De couleur jaune paille, le Gewurztraminer 2009 du Domaine Zind-Humbrecht s’ouvre sur un nez savonneux et très enivrant de rose et de litchi. Nous nous attendions à plus de complexité qu’aurait peut-être apporté un léger carafage. Idem en bouche où passée une belle expression florale (violette, rose) le tout prend un accent trop puissant qui le rend fatiguant. Un manque d’acidité et un excès d’amertume proviennent certainement du millésime et du non-interventionnisme de la maison pendant l’élevage des vins. Avec 47g/L de sucres résiduels, on perd un peu le nord avec ce vin qui ne s’est vraiment pas montré sous son meilleur jour lors de cette dégustation. A revoir dans quelques années (18.00€). IVV : 78/100.
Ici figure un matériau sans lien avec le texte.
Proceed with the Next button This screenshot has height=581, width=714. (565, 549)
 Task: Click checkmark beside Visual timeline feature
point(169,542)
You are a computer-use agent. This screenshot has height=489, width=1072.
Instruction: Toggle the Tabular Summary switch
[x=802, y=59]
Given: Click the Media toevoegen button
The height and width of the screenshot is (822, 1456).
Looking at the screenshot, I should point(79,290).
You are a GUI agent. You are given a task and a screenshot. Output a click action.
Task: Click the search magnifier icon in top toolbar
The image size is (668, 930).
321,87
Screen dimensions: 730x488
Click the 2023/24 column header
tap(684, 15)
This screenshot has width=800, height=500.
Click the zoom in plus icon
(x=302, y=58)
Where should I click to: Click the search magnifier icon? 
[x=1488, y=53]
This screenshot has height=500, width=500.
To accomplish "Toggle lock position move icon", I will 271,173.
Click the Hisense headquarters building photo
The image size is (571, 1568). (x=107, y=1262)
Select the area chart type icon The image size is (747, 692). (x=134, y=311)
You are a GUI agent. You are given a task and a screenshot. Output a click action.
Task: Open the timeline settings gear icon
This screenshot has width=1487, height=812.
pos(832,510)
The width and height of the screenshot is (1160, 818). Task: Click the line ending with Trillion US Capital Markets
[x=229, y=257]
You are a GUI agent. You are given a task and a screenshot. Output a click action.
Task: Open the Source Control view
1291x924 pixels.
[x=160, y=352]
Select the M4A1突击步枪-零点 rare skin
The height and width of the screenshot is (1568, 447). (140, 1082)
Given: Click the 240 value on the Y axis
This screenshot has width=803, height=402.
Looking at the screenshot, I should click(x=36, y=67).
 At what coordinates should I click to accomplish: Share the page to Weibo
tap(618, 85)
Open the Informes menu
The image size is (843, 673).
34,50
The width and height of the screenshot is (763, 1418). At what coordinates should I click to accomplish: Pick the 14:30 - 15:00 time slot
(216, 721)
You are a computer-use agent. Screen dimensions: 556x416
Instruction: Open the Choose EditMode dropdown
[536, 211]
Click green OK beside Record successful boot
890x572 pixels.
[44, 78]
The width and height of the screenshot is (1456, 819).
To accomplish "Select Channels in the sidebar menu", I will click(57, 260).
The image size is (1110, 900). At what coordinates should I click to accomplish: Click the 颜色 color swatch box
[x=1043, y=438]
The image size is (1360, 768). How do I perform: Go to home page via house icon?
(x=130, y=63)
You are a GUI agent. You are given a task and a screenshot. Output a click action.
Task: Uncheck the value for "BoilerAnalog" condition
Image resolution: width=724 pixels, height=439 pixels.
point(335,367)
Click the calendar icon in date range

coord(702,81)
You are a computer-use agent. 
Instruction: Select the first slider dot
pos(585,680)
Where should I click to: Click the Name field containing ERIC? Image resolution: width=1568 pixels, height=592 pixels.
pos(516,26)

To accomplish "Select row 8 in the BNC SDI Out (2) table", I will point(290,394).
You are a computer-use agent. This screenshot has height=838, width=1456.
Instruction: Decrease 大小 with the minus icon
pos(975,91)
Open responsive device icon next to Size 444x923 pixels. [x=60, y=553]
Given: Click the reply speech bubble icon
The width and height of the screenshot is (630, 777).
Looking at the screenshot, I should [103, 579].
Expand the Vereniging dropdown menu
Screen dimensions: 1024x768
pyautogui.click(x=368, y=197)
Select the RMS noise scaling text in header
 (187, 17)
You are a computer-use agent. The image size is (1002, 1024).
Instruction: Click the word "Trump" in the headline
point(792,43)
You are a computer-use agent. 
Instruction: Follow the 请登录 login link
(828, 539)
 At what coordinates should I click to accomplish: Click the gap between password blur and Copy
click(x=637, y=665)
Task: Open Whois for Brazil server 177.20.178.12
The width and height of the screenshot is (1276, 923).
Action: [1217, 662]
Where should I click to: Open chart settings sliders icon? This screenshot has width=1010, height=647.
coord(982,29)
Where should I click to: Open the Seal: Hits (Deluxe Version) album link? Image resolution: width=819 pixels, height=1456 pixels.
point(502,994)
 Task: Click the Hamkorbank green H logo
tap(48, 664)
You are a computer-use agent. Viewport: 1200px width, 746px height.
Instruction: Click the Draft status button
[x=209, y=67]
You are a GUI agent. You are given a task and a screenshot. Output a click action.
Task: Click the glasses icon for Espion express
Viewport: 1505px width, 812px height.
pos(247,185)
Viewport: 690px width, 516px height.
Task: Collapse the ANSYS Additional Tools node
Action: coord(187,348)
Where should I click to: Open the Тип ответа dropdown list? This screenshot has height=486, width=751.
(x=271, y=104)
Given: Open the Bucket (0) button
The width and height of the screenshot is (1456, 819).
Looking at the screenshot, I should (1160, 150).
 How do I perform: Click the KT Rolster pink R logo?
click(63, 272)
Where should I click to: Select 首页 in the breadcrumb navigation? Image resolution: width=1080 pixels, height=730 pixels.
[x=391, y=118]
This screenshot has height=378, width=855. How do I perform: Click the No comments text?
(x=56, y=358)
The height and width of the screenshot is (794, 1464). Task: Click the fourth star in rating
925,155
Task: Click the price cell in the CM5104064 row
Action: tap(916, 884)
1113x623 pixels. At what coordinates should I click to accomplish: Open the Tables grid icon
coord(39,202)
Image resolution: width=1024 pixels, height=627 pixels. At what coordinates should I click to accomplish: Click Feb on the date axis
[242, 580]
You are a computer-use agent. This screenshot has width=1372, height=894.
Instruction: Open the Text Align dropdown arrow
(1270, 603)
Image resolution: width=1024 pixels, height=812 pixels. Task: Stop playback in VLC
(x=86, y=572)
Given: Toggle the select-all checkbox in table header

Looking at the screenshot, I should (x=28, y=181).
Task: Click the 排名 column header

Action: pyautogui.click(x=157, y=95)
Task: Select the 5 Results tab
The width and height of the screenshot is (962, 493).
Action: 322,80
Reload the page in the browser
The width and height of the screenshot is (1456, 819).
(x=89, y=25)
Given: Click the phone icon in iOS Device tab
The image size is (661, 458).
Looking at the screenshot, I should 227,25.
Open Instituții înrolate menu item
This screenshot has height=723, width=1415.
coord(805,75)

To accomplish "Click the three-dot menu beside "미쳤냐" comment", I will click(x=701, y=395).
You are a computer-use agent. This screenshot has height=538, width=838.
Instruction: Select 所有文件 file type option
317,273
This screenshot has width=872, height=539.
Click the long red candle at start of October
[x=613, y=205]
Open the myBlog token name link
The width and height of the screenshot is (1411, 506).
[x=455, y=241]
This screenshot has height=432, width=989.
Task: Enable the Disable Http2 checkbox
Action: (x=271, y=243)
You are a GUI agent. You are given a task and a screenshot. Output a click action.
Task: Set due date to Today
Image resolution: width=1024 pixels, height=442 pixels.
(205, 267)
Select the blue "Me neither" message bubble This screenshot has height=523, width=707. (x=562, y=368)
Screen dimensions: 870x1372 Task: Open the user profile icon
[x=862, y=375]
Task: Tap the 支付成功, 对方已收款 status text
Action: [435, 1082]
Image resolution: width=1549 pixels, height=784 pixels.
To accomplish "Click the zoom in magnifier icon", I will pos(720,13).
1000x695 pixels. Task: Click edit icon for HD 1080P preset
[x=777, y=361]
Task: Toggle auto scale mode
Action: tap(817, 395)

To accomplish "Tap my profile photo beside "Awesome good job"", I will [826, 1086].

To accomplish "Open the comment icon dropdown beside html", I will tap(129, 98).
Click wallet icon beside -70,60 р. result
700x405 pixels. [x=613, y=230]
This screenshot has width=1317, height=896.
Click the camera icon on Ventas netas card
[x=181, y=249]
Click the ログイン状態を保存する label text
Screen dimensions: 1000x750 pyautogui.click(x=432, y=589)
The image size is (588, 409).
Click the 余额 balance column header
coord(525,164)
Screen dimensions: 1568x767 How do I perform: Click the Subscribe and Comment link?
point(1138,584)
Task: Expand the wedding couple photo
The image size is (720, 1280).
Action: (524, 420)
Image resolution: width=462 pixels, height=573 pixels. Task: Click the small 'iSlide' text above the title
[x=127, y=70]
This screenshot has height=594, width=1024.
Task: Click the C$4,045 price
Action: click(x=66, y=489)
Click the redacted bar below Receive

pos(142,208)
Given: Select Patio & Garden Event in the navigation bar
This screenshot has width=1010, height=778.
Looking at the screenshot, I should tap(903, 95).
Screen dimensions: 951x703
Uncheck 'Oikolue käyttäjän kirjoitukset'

Il est opposé à un Pinot Gris Grand Cru Vorbourg VT 2001 du Clos Saint-Landelin (René Muré). Avec 78g/L de sucres résiduels, ce bel ensemble or profond exhibe un disque gras et des larmes fines. Le nez respire le bois noble, le caramel, le fruit jaune ultra mûr, l’orange confite, le miel et la cire. A pleine maturité il se distingue par une attaque en bouche onctueuse et riche puis un équilibre harmonieux et une belle trame acide. La gelée de coing se fait la part belle et complète cet ensemble délicieux. La finale est fraîche et relevée par des notes vives de quinine. Comme souvent, les VT et SGN du Clos Saint-Landelin sont irréprochables (36.00€). IVV : 88/100.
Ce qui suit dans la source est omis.